UberPop muss als Verkehrsdienst reguliert werden

Uber wird in Europa nicht zu seinem ursprünglichen Geschäftsmodell zurückkehren können, Fahrten mit Privatleuten als Chauffeur zu vermitteln. Der Europäische Gerichtshof entschied am Mittwoch, dass ein solcher Dienst eine Verkehrsdienstleistung ist und entsprechend reguliert werden muss. Damit wurde der Service rechtlich mit klassischen Taxi-Diensten gleichgestellt.

Uber hatte den Dienst UberPop, bei dem Privatpersonen Fahrgäste beförderten, nach Rechtsproblemen bereits praktisch überall in Europa eingestellt - und bekräftigte wiederholt, dass er nicht zurückkommen solle. Aktuell arbeitet der Fahrdienst-Vermittler mit Fahrern mit Beförderungsschein oder mit Taxi-Betrieben. "Die Entscheidung wird in den meisten EU-Ländern nichts verändern, wo wir bereits unter den Beförderungsgesetzen operieren", betonte Uber in einer ersten Reaktion.

In Österreich hat Uber von Anfang an auf Fahrzeuge mit Mietwagenlizenzen gesetzt. Auch diese Beförderung ist allerdings strittig und in Österreich gerichtsanhängig. Der Streitpunkt ist, dass nach Wiener Gesetz, Taxifahrer jederzeit überall Kunden aufnehmen dürfen, dafür aber einen fixen Tarif verrechnen müssen. Mietwagen hingegen dürfen beliebige Preise verrechnen, dafür müssen alle Aufträge an ihrer Betriebsstätte eingehen. Das Handelsgericht Wien und das Oberlandesgericht Wien gehen davon aus, dass diese Bestimmung für Mietwagen bei Uber-Fahrern nicht eingehalten wird. Demgegenüber beharrt Uber: "Selbstverständlich gehen alle Aufträge über die Uber-App am Betriebssitz des jeweiligen Unternehmens ein."

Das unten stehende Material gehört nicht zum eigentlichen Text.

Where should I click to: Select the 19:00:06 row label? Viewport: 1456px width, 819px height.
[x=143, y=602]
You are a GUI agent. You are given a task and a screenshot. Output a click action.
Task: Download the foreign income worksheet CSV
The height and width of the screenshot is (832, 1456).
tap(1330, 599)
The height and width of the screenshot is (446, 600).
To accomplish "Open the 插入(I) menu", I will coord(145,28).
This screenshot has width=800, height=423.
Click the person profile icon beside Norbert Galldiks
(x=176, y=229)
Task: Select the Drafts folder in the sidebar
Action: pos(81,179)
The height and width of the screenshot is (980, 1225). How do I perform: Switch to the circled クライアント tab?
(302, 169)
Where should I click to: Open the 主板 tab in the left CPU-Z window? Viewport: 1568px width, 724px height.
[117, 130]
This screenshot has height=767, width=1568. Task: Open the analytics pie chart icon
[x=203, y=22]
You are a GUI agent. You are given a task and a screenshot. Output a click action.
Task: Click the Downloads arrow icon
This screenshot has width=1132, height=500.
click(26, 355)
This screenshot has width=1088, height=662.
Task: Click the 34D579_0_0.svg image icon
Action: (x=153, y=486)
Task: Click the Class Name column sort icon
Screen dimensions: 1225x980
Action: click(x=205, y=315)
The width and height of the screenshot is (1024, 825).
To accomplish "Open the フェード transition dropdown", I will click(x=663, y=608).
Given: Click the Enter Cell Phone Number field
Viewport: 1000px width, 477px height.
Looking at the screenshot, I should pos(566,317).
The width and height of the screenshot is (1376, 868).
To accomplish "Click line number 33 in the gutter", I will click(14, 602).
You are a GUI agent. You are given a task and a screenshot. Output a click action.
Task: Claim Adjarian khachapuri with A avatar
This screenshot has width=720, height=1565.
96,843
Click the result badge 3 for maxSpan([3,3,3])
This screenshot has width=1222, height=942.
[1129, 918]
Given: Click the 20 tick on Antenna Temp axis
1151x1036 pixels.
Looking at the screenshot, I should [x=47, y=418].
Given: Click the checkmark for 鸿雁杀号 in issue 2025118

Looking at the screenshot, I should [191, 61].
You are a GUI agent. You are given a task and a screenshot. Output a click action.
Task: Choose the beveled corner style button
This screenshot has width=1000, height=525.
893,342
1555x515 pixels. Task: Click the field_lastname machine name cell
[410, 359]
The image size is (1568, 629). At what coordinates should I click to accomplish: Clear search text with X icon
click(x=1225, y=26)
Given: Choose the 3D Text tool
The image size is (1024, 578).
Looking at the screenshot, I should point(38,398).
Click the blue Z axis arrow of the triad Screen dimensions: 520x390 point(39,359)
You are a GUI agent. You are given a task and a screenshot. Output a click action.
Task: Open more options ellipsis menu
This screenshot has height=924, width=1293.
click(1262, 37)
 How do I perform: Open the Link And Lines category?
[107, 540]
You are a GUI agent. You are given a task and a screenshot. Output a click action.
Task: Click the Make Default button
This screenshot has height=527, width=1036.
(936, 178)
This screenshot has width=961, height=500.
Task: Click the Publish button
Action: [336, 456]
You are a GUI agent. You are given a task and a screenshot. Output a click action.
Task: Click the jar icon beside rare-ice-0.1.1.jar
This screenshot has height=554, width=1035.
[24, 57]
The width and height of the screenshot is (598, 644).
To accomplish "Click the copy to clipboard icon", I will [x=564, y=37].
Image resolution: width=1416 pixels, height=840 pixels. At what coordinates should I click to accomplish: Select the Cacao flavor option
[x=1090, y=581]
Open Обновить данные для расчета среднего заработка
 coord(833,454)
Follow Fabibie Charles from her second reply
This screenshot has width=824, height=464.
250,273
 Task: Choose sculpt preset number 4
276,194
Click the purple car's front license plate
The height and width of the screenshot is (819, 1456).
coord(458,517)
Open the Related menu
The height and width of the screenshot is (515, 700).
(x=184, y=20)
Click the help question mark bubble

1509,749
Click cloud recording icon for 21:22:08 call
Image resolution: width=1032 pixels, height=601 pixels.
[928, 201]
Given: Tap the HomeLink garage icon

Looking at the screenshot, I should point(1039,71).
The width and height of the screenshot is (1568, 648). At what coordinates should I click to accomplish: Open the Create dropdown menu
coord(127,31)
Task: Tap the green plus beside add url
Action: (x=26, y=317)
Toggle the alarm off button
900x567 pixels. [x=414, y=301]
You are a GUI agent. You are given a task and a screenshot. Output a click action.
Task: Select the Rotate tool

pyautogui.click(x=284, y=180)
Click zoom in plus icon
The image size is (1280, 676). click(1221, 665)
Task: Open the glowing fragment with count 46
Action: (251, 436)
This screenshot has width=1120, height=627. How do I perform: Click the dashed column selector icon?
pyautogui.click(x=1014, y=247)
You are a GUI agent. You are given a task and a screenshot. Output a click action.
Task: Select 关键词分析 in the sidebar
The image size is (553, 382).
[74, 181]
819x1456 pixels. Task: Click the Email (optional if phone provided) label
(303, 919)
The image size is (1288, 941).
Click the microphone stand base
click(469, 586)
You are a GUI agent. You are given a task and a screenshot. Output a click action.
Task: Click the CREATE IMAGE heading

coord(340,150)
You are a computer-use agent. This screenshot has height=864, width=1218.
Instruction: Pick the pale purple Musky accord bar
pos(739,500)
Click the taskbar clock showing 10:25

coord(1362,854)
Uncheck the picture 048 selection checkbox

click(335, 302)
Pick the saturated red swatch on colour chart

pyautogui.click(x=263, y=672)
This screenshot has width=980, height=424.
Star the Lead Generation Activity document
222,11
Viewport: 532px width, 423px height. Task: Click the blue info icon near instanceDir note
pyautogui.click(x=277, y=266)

Im Heimatmarkt USA machen private Fahrer in ihren eigenen Autos hingegen nach wie vor den Großteil des Uber-Geschäfts aus. Uber argumentierte auch in Europa, dass die Vermittlung solcher Services keine Verkehrsdienstleistung ist, sondern unter den allgemeinen Dienstleistungsverkehr fällt - und damit auch von der für Taxis geltenden Regulierung ausgenommen werden sollte.

"Untrennbar verbunden"
Der EuGH sieht das jedoch anders: Die Vermittlung sei "untrennbar verbunden" mit einer Verkehrsdienstleistung. Die Entscheidung war bereits erwartet worden, nachdem der Generalanwalt des Gerichts eine solche Position einnahm. Die EuGH-Entscheidung geht auf ein Verfahren zurück, in dem ein spanisches Taxi-Unternehmen aus Barcelona gegen UberPop vorging. Beim EuGH liegen noch Fälle aus Frankreich und Deutschland, bei denen es unter anderem um den Limousinen-Service UberBlack geht.

Uber drohen weitere Einschränkungen
Auch wenn sich die aktuelle Entscheidung des Europäischen Gerichtshof ausdrücklich nur auf die Vermittlung "nicht berufsmäßiger Fahrer" bezieht, könnte die grundsätzliche Einstufung des Dienstes als Verkehrsservice in der Zukunft die Tür für weitere Einschränkungen für das Uber-Business öffnen. Auch in den USA wird unter anderem darüber gestritten, ob Uber die Fahrer als freie Unternehmer einstufen kann oder sie als Mitarbeiter behandeln muss. Letzteres würde die Kosten des Dienstes in die Höhe treiben.